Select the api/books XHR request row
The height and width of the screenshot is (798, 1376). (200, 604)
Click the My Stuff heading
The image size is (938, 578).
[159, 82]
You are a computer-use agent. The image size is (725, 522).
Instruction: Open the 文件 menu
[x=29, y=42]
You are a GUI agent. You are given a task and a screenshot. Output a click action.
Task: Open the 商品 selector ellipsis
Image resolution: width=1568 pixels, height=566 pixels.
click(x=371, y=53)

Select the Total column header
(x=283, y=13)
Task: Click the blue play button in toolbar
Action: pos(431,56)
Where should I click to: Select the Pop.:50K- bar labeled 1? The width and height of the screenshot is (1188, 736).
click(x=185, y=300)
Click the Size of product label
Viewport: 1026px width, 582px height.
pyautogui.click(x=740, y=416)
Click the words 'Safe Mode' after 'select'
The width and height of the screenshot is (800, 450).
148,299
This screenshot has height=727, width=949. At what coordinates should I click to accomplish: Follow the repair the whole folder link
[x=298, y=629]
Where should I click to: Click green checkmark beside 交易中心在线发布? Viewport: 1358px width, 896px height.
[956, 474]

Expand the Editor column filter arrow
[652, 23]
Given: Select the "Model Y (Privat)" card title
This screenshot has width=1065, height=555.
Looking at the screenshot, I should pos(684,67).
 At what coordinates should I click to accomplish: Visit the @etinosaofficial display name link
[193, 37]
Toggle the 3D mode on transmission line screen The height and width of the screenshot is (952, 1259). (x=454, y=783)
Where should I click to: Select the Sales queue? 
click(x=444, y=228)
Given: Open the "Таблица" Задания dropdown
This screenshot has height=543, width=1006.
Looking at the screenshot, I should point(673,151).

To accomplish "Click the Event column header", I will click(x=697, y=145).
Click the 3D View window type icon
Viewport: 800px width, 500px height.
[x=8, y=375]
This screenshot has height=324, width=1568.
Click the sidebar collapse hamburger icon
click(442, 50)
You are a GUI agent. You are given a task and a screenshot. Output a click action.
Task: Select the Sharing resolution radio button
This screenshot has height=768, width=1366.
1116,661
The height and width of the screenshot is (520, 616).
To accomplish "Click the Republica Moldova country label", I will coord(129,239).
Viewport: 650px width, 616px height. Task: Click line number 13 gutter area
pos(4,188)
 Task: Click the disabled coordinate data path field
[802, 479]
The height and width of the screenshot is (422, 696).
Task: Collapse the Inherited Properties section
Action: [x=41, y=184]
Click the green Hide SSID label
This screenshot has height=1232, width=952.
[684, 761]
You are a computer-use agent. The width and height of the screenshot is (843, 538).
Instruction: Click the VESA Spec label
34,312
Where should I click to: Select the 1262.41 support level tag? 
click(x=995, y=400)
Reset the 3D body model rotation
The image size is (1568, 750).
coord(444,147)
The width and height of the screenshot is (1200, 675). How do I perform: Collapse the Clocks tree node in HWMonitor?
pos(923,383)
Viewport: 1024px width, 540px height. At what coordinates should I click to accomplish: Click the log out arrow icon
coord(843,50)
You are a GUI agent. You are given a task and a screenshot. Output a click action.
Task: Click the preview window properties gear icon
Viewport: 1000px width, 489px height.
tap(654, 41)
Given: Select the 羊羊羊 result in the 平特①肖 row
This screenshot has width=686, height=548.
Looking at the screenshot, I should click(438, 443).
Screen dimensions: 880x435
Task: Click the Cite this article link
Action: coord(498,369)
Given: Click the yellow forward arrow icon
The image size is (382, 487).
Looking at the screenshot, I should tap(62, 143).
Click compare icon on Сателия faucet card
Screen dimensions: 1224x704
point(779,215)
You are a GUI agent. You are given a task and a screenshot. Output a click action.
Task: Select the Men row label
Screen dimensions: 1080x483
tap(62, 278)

◆ **Instructions for the task**:
Check each line of the entries for "will" and copy those that have it.

◆ **Reply to the task**:
To accomplish "Click the Event column header", I will click(x=697, y=145).
To accomplish "Click the Republica Moldova country label", I will coord(129,239).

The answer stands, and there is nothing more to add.